## What to produce
From the material below, copy every line in which the word "Collapse" occurs.

## Materials provided
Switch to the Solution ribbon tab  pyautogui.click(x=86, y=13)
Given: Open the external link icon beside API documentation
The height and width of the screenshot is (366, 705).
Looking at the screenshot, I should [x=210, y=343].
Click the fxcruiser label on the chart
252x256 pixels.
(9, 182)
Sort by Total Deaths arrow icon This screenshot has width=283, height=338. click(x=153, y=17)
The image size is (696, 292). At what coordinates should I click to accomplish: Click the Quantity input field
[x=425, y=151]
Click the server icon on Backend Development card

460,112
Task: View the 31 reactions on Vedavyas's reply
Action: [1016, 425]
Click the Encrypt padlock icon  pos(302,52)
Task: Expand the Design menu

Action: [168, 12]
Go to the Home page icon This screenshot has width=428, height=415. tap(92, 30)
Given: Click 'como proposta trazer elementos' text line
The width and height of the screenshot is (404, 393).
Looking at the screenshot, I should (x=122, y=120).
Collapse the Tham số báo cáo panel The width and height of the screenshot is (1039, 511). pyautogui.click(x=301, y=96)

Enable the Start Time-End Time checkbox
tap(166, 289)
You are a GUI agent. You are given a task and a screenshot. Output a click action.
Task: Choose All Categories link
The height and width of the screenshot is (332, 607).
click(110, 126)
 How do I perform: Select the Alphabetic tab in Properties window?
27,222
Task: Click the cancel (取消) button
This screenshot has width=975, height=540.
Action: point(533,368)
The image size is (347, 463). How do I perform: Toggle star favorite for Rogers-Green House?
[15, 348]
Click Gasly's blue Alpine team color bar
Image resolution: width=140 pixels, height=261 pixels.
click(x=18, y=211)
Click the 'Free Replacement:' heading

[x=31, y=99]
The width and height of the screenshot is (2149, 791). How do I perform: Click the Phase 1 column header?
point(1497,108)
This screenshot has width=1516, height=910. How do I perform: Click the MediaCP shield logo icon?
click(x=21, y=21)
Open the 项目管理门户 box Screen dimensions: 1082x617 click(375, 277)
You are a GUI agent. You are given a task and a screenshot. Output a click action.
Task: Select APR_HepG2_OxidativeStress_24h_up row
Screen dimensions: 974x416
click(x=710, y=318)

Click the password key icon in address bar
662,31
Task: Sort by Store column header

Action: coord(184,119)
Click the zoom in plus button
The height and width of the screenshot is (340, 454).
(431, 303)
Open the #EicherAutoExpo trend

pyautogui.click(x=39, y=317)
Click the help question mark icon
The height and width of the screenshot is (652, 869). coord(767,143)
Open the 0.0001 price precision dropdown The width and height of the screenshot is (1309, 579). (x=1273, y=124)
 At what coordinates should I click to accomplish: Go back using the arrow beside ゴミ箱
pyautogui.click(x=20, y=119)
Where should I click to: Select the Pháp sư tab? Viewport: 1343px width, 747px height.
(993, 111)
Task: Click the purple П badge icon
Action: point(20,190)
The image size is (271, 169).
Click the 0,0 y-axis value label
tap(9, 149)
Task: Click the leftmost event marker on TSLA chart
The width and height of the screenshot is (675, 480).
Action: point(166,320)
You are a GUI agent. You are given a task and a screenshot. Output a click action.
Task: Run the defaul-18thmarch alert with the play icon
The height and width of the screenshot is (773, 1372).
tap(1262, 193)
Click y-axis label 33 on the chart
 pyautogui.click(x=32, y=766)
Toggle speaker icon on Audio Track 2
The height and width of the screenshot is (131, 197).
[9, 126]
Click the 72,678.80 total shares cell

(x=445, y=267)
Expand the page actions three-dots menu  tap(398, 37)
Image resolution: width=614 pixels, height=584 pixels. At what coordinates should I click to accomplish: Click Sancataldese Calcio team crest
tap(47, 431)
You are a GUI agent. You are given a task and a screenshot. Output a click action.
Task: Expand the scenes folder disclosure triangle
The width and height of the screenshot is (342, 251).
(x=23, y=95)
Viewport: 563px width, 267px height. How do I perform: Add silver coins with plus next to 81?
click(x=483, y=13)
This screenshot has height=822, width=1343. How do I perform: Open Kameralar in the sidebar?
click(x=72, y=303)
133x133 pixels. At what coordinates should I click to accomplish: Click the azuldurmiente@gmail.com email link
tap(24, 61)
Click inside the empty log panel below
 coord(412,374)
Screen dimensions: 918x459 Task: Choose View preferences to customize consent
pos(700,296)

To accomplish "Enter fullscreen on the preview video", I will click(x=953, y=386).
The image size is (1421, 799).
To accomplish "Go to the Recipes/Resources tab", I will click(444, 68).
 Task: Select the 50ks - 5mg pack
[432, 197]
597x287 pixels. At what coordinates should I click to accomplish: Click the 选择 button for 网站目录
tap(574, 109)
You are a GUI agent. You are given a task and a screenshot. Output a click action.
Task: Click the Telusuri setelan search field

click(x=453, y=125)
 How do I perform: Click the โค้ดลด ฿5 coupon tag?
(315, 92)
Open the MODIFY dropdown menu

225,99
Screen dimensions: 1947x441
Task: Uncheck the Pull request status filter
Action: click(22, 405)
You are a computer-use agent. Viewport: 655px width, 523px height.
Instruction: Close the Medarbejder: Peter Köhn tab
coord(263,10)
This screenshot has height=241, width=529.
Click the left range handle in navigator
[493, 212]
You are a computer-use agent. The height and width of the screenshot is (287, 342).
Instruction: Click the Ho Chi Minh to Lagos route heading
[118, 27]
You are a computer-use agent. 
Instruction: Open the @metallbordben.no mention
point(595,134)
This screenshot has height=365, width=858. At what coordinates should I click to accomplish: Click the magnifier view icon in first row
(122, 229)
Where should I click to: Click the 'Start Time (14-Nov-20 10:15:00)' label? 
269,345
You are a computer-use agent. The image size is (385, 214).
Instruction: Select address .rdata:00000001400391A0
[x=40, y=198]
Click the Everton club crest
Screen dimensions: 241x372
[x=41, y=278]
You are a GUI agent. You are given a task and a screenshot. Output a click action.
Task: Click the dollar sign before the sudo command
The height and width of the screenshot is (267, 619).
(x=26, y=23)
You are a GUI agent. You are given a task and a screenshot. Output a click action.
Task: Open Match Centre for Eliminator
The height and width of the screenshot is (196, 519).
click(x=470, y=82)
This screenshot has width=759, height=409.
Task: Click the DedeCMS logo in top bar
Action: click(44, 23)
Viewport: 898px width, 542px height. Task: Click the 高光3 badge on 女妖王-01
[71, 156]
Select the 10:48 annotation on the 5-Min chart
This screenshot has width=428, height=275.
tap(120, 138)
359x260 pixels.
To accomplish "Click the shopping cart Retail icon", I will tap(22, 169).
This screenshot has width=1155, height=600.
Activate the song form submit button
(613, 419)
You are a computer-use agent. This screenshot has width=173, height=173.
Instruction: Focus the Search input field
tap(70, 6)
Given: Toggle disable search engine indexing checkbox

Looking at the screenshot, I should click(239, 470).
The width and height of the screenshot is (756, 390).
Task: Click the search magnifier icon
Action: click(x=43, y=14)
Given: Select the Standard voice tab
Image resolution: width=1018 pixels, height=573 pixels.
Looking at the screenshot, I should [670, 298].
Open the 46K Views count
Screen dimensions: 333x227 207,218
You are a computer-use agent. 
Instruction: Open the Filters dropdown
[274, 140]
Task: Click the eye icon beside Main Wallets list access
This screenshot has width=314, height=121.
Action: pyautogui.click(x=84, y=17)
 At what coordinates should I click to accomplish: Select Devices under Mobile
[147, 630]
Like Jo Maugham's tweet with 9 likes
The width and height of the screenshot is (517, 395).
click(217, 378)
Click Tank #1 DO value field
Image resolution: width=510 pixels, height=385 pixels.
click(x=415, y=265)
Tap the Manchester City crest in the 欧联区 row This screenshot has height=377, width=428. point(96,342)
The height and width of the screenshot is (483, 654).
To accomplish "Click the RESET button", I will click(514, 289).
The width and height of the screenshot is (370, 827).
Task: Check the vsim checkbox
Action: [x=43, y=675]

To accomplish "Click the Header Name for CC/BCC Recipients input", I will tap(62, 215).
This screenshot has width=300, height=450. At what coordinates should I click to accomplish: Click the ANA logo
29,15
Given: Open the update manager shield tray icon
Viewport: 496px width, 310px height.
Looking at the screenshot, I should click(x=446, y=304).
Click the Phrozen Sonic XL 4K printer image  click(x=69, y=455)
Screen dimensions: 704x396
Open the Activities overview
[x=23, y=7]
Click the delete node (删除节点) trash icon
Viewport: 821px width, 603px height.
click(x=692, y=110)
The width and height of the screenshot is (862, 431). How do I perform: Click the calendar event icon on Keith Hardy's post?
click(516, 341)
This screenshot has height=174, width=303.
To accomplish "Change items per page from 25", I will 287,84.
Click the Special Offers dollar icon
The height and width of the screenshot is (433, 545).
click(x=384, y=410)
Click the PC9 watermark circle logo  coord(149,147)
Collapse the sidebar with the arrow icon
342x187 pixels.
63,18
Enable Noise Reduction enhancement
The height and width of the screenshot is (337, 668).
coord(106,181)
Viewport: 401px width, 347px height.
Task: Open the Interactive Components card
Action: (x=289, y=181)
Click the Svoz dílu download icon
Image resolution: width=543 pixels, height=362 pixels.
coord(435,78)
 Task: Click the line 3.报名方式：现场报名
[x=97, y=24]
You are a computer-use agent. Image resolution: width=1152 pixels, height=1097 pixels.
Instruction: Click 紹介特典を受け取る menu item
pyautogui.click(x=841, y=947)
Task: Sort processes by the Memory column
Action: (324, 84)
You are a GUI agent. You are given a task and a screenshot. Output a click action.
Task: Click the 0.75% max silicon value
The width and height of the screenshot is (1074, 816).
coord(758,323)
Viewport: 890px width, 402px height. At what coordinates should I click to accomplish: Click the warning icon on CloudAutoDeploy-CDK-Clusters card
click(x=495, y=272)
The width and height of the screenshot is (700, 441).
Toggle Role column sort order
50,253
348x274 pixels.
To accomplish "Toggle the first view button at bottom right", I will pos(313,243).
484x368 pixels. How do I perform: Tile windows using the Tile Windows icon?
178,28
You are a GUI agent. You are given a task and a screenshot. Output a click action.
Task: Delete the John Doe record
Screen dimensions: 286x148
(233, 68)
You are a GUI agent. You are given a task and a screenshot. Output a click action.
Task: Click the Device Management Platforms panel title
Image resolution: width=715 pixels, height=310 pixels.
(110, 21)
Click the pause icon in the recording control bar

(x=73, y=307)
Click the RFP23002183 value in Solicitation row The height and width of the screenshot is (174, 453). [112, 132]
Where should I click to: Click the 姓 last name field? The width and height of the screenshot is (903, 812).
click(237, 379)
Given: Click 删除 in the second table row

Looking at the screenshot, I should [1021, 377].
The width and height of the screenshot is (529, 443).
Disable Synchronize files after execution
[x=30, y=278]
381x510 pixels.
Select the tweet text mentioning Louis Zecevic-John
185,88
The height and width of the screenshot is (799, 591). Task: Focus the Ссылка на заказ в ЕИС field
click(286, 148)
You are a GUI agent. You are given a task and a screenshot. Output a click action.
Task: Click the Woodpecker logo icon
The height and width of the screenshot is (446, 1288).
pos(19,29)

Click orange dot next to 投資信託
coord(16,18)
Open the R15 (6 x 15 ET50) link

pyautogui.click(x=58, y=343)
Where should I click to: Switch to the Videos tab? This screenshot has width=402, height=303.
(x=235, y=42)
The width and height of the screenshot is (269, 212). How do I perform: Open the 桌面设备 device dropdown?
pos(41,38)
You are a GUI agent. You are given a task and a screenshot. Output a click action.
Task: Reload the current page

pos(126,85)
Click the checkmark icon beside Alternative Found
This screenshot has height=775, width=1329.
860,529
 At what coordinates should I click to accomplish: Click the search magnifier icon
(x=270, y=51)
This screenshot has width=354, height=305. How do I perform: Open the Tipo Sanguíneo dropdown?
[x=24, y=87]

## Worked solution
Collapse the Tham số báo cáo panel The width and height of the screenshot is (1039, 511). pyautogui.click(x=301, y=96)
Collapse the sidebar with the arrow icon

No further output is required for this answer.